**Given instruction**
Please reproduce every one of the following items word for word, omitting the pictures.

**Supplied information**
________________________________________
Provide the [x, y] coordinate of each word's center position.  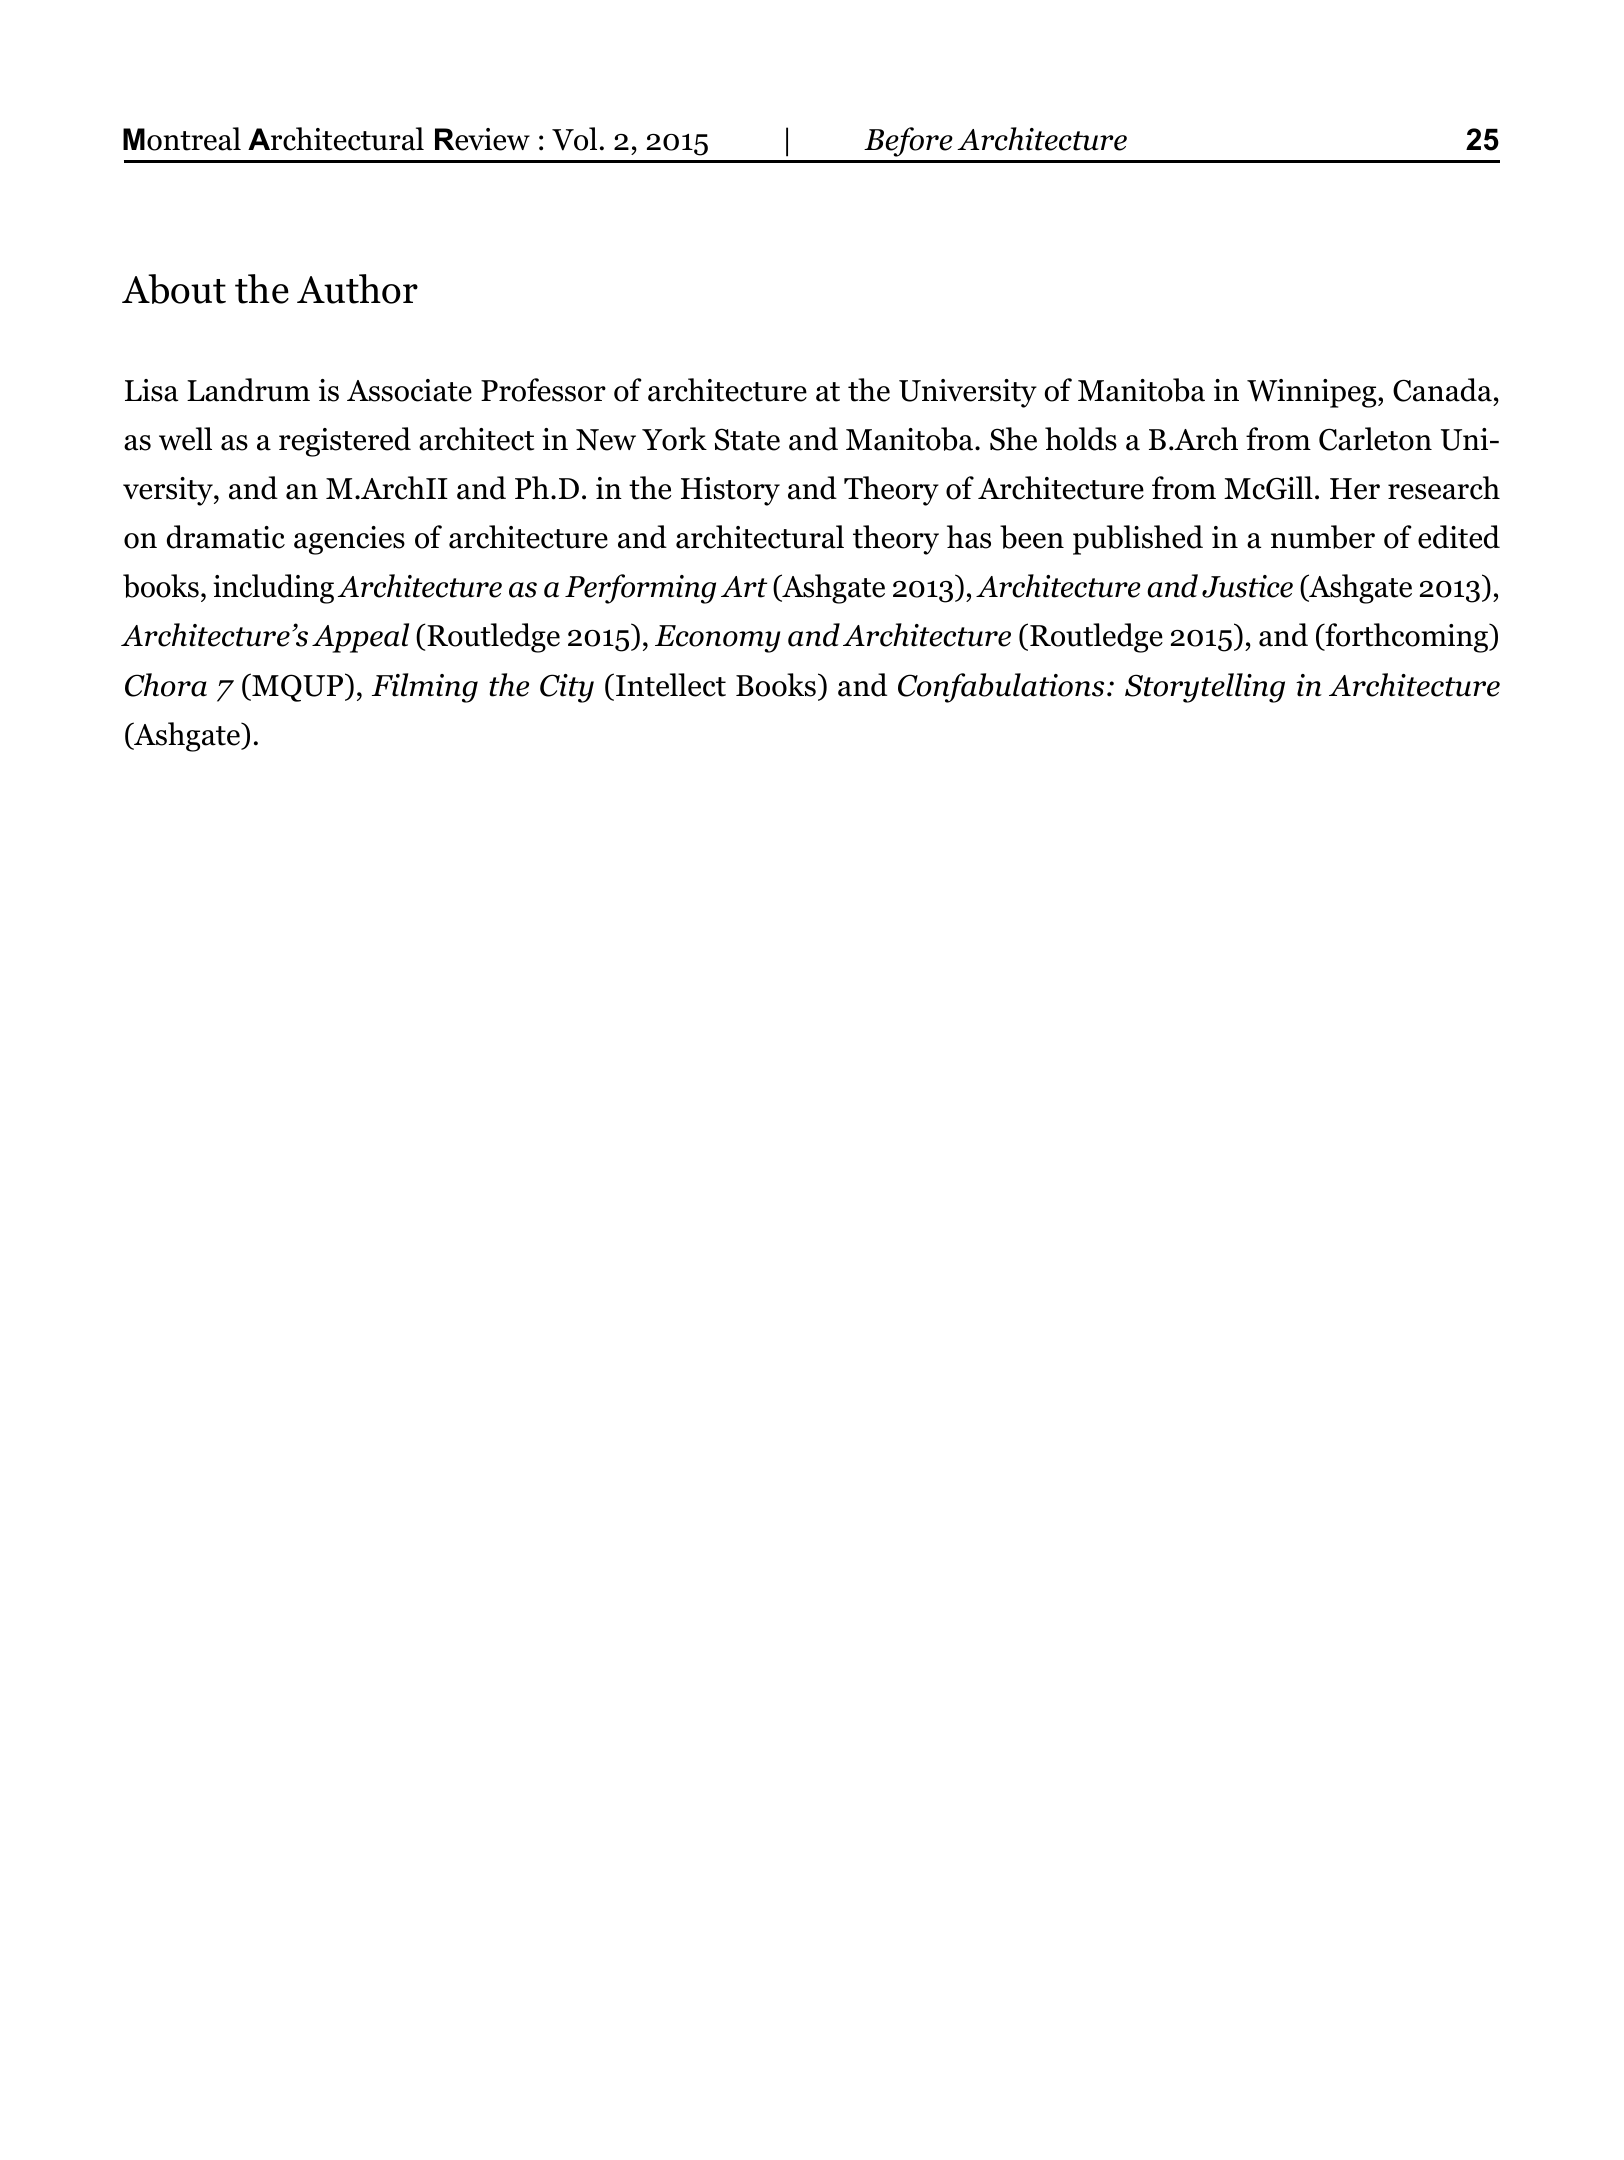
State [747, 439]
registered [345, 442]
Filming [425, 688]
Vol [574, 139]
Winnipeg [1313, 393]
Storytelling [1205, 688]
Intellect [671, 685]
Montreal [182, 139]
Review [482, 139]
________________________________________
**Answer to the problem**
Provide the [x, y] coordinate of each word's center position.  
State [747, 439]
registered [345, 442]
Filming [425, 688]
Vol [574, 139]
Winnipeg [1313, 393]
Storytelling [1205, 688]
Intellect [671, 685]
Montreal [182, 139]
Review [482, 139]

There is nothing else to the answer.